What is needed is an exact repeat of the lines from the one holding "You are a GUI" through the final line of the data, with no pictures.

[Supplied material Boundary: Start]

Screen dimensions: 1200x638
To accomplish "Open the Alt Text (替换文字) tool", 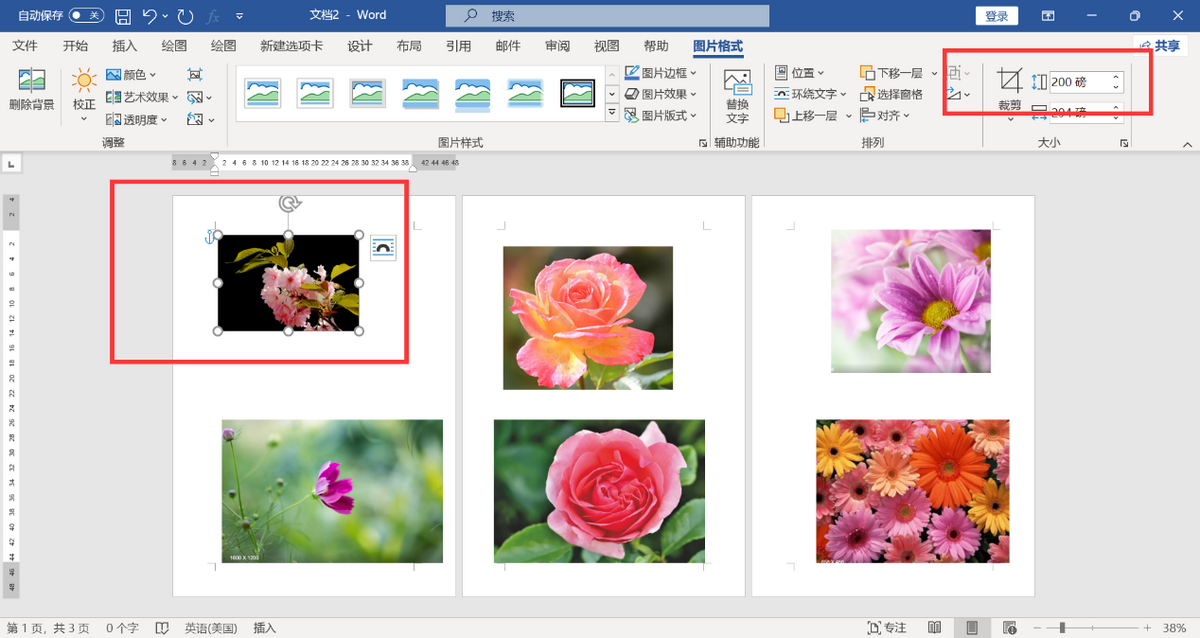I will pos(737,97).
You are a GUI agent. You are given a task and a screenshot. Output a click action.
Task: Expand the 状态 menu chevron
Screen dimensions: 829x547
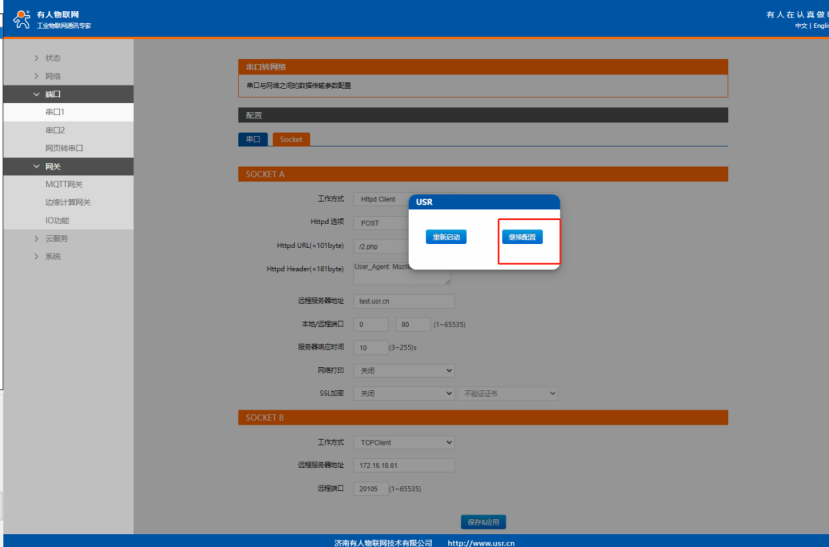coord(37,58)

[Supplied material Boundary: End]

Your response ::
You are a GUI agent. You are given a task and a screenshot. Output a click action.
Task: Expand the 状态 menu chevron
Screen dimensions: 829x547
coord(37,58)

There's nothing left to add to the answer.